------ Listed records ------

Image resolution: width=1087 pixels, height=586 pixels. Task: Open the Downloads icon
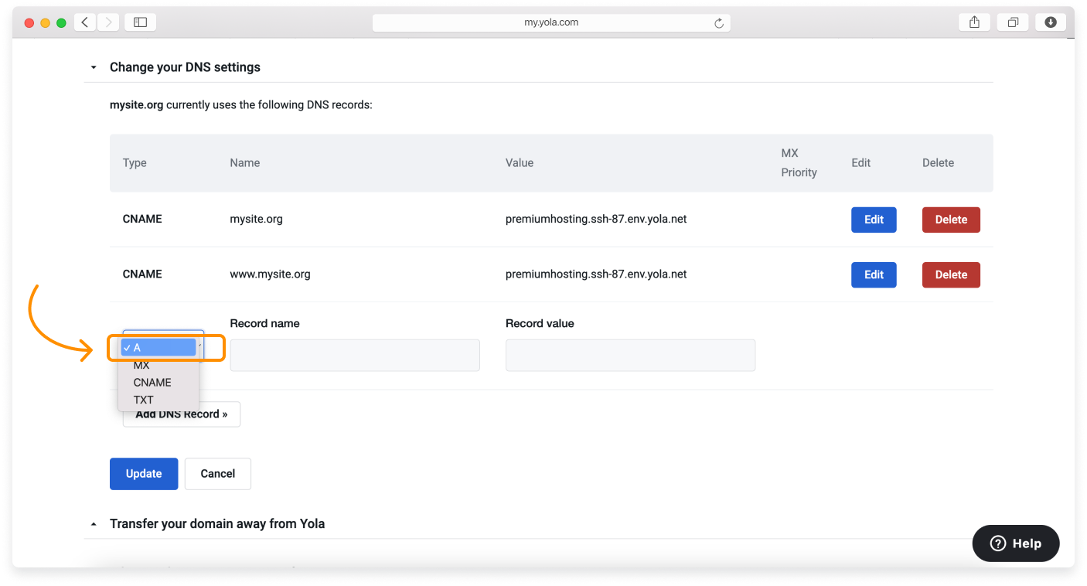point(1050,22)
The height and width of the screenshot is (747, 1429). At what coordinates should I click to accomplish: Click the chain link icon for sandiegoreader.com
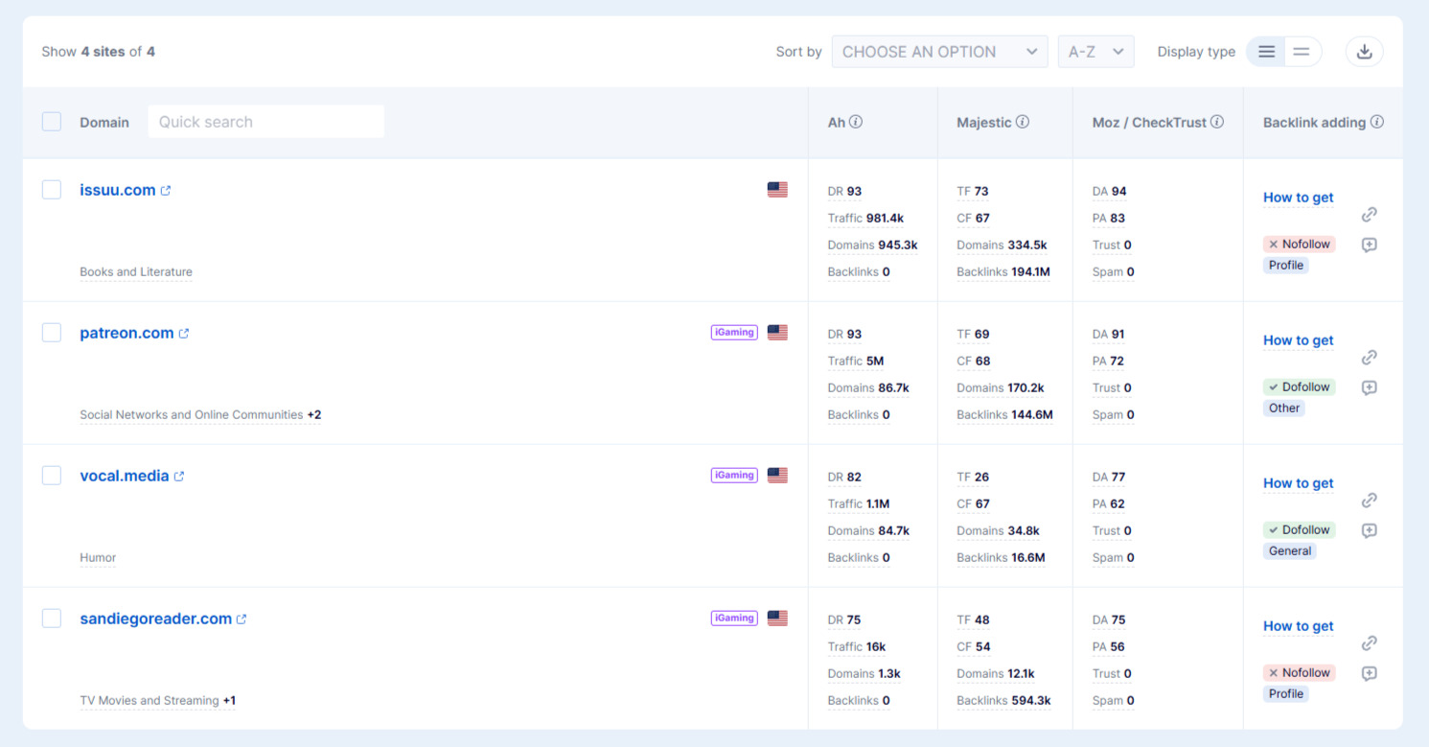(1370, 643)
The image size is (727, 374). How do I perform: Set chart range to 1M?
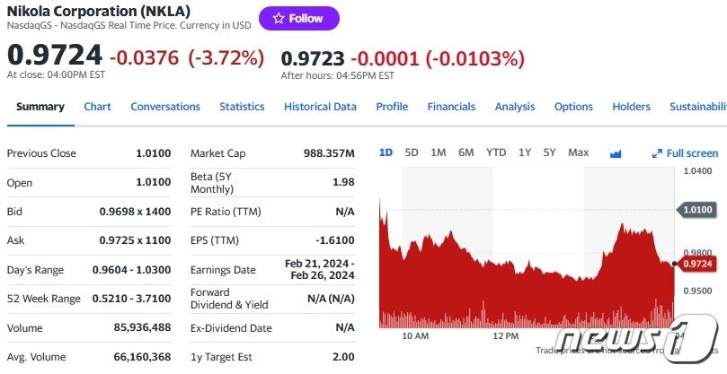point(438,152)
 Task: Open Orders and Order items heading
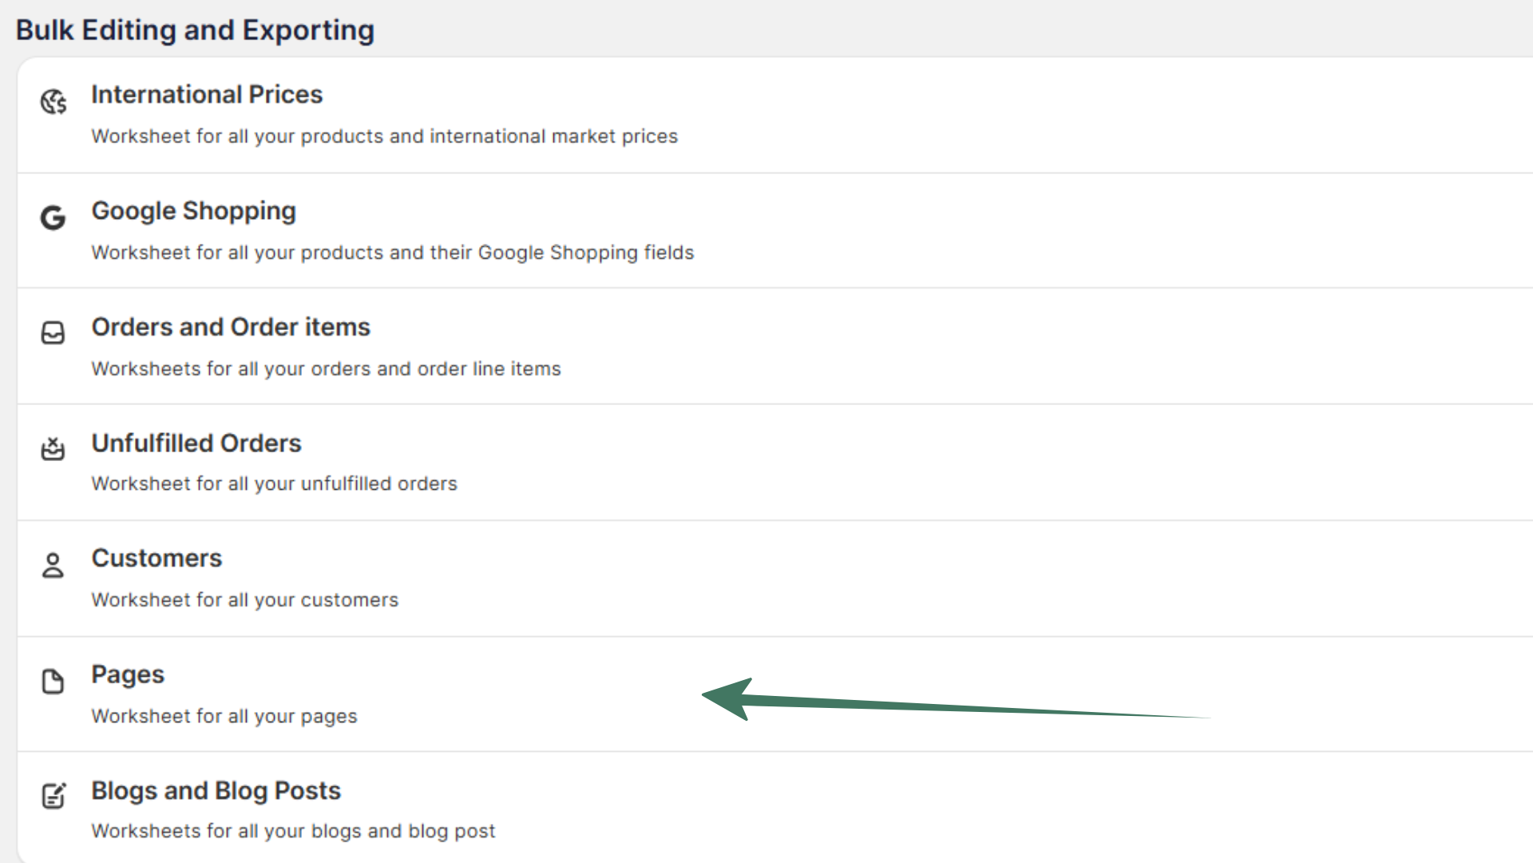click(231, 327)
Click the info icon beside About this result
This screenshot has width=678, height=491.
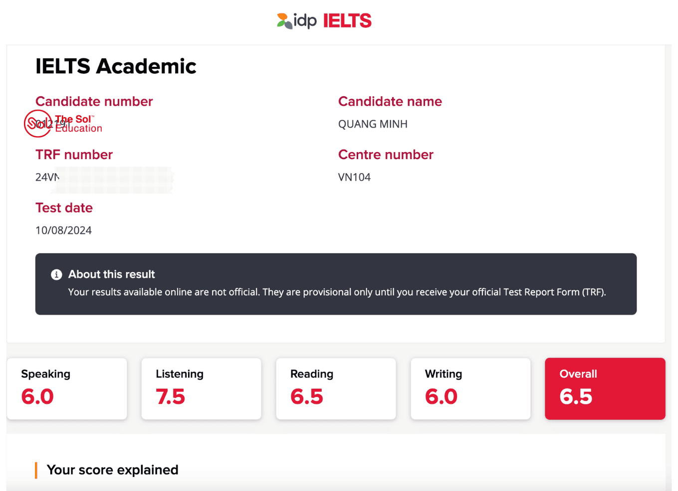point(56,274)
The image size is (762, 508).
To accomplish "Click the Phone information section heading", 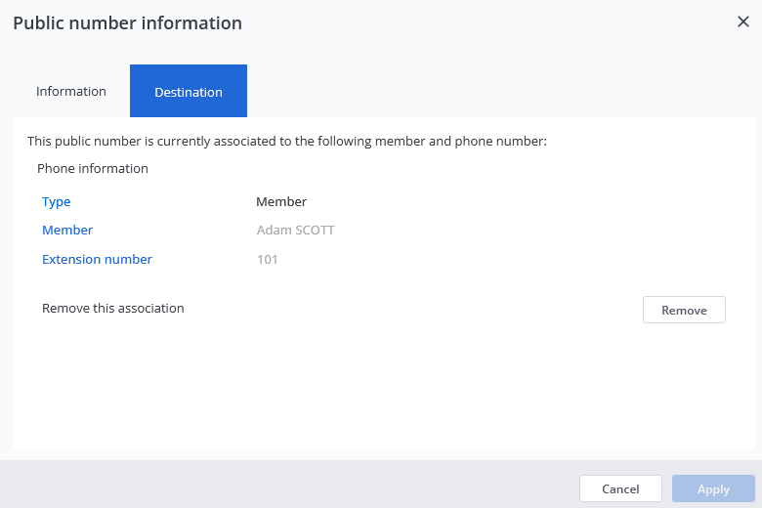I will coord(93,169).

------
------ Listed records ------

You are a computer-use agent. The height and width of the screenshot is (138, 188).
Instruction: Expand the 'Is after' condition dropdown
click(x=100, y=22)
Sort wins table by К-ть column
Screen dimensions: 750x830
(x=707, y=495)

------
------ Listed records ------

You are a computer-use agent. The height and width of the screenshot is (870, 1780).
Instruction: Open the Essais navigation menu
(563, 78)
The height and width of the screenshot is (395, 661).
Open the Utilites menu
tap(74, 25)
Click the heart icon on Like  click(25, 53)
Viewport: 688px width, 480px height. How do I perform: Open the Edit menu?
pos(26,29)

------

Across the whole listing above, find every line with the string "agent" and copy it.

You are a computer-use agent. The height and width of the screenshot is (138, 188).
You are a computer-use agent. The height and width of the screenshot is (870, 1780).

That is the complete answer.